▸ **AUFGABENZIEL**:
Führen Sie den Text über die Kritik der Krankenkassen an den geplanten Maßnahmen gegen Lieferengpässe im Anschluss an seinen letzten Satz fort.

Lieferengpässe: Kassen beklagen Apothekenrabatte Patrick Hollstein, 01.03.2023 11:58 Uhr
Die Kassen sehen die geplanten Maßnahmen gegen Lieferengpässe kritisch, auch die Engpass-Prämie von 50 Cent wird abgelehnt. Stattdessen fordern GKV-Spitzenverband, AOK Bundesverband und der Ersatzkassenverband vdek in ihren Stellungnahmen zum Arzneimittel-Lieferengpassbekämpfungs- und Versorgungsverbesserungsgesetzes (ALBVVG) ein Ende der Freiheiten für Apotheken.
Laut GKV-Spitzenverband und AOK-Bundesverband ist grundsätzlich anzuzweifeln, dass Lieferengpässe auf einen zu hohen ökonomischen Druck im Markt zurückzuführen sind. Auch mit höheren Preisen hätten sich die jüngsten Engpässe wohl kaum verhindern lassen – denn weder bei Tamoxifen noch bei den Fiebersäften für Kinder sei der angebliche ökonomische Druck aus den für den Markt geltenden Preisen ablesbar gewesen:
- So hätten die Preise für Tamoxifen-Generika bis zum Engpass unterhalb des Festbetrags gelegen, der preisliche Rahmen sei also nicht einmal ausgeschöpft worden.

▸ **VERFÜGBARE DATEN**:

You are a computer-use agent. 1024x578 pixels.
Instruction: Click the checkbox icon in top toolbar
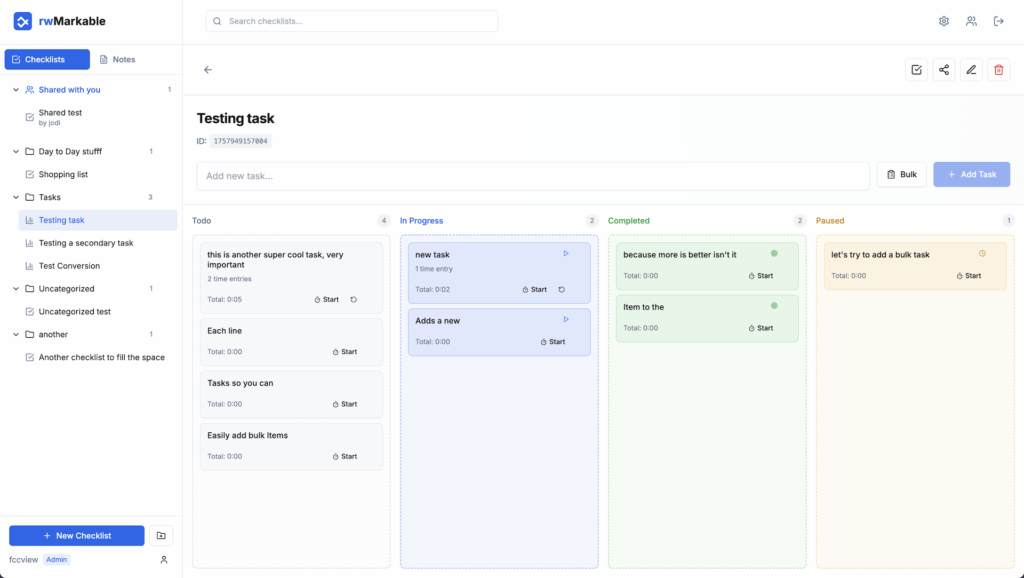coord(916,70)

▸ **ERWARTETE AUSGABE**:
- Gleiches galt laut GKV-Spitzenverband und AOK-Bundesverband auch für die Fiebersäfte: Da die Präparate nicht der Preisbindung unterlägen, seien die gelisteten Preise „ohne echte praktische Relevanz“. Apotheken könnten mit Herstellern die Preise frei aushandeln. „Insofern überrascht es wenig, dass von Apotheken Fiebersäfte mit zum Teil erheblichen Rabatten von über 40 Prozent auf den (fiktiven) Listenpreis auch noch in 2022 zu Hochzeiten der Engpasssituation angeboten wurden.“
- Vor diesem Hintergrund sei es auch fraglich, ob höhere Preise für Fiebersäfte tatsächlich den Herstellern zugutekämen – oder ob die Apotheken nicht am Ende durch höhere Einkaufsrabatte profitierten. Die AOK meldet auch grundsätzliche Zweifel an, dass Kinderarzneimittel wirklich ökonomisch benachteiligt sind und daher von den Wirtschaftlichkeitsinstrumenten der GKV freigestellt werden sollten. „Denn bereits heute schon wird im Rahmen der Festbetragsgruppenbildung beim Gemeinsamen Bundesausschuss die besondere Situation von altersgerechten Darreichungsformen für Kinder explizit berücksichtigt."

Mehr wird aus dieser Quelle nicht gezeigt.